Birth canal issues can occur for any number of issues. Among others, those include abnormal presentation, too large of a baby, pelvic abnormalities and uterine fibroids.
Regardless of why they occur, birth canal issues can cause prolonged labor or hinder labor from progressing. In either situation, the baby risks getting stuck in the birth canal for too long, which could be harmful to the baby. Healthline explains the complications that occur because of birth canal issues as well as what doctors and nurses should do to diagnose and treat labor complications.

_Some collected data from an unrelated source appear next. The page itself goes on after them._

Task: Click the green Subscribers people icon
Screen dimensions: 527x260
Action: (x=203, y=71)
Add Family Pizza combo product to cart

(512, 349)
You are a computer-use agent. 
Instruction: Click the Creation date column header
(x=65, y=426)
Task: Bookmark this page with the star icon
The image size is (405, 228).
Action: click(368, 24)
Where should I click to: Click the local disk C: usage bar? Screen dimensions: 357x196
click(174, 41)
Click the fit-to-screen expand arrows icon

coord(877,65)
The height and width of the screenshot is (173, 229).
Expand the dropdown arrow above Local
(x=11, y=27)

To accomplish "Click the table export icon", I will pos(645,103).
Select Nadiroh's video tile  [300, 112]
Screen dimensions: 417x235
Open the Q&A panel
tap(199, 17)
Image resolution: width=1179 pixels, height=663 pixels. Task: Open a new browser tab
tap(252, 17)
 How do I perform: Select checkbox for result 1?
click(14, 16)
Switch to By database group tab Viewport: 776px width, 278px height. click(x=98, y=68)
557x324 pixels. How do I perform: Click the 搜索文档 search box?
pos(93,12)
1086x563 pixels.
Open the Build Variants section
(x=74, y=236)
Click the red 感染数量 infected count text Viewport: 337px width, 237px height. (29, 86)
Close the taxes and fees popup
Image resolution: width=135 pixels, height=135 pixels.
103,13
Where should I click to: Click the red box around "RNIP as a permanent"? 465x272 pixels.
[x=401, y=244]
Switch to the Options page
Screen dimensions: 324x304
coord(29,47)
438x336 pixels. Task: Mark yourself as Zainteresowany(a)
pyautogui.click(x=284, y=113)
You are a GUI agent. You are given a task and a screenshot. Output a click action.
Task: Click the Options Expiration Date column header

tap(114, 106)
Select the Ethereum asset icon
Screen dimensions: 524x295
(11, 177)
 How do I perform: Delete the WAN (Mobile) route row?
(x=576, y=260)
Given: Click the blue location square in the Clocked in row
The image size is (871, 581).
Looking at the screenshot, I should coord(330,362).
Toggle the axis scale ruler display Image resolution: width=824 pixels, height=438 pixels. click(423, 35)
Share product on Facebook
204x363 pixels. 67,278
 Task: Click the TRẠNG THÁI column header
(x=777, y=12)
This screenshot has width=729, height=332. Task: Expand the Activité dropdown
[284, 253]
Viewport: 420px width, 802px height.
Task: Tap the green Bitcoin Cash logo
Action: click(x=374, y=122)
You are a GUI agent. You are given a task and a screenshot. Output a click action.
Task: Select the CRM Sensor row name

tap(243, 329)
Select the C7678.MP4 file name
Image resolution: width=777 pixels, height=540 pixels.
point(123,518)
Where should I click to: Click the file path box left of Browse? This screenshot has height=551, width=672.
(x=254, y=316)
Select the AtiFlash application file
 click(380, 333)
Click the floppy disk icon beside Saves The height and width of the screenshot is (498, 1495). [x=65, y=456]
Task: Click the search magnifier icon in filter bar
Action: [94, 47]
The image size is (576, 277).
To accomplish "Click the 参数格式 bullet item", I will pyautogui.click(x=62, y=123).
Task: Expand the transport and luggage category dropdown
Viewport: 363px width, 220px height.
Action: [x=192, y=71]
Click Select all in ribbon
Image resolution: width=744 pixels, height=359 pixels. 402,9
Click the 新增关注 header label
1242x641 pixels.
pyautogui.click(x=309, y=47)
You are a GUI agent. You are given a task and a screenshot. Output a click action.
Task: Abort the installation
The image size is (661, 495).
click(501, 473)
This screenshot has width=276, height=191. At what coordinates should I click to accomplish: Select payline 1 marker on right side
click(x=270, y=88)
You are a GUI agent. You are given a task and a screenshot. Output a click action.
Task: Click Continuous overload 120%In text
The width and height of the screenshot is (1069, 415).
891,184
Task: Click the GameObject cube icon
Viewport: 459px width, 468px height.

Complications of birth canal issues
If you recently experienced prolonged labor because of birth canal issues, you may know first-hand about the very real complications that birth canal issues can cause. Those include but are not limited to the following:
- Bone fractures
- Erb’s palsy
- Laryngeal nerve injury
Each of these injuries can cause your baby to live with significant pain and, in the worst-case scenarios, to live with lifelong disabilities. This may cause you to wonder, is there something your birthing team could have done to prevent birth canal complications?
Diagnosing and treating birth canal issues
During the entire labor and delivery process, nurses and doctors should monitor a baby’s progress through the birth canal. Among other measures, labor and delivery teams should monitor fetal heart rate and contractions and remain vigilant for signs of distress. Close monitoring can help medical teams detect early signs of distress and take immediate and appropriate intervention measures. Such interventions include medications to speed up labor and a cesarean section to deliver the baby. If birth canal issues are the result of the baby being in an abnormal position, preventing prolonged labor may be as simple as repositioning the mother to reposition the baby.
In many cases, doctors can detect risks for birth canal issues via ultrasounds. For instance, if your ultrasound revealed that your baby was in an abnormal position, that your baby’s head was too large or that your baby was growing too quickly, your doctor and delivery team may have had time to come up with an alternate birthing plan.
In most cases, birth canal issues are treatable and do not have to lead to birth complications. If your medical team failed to diagnose and treat your birth canal issue, you may have a medical malpractice case.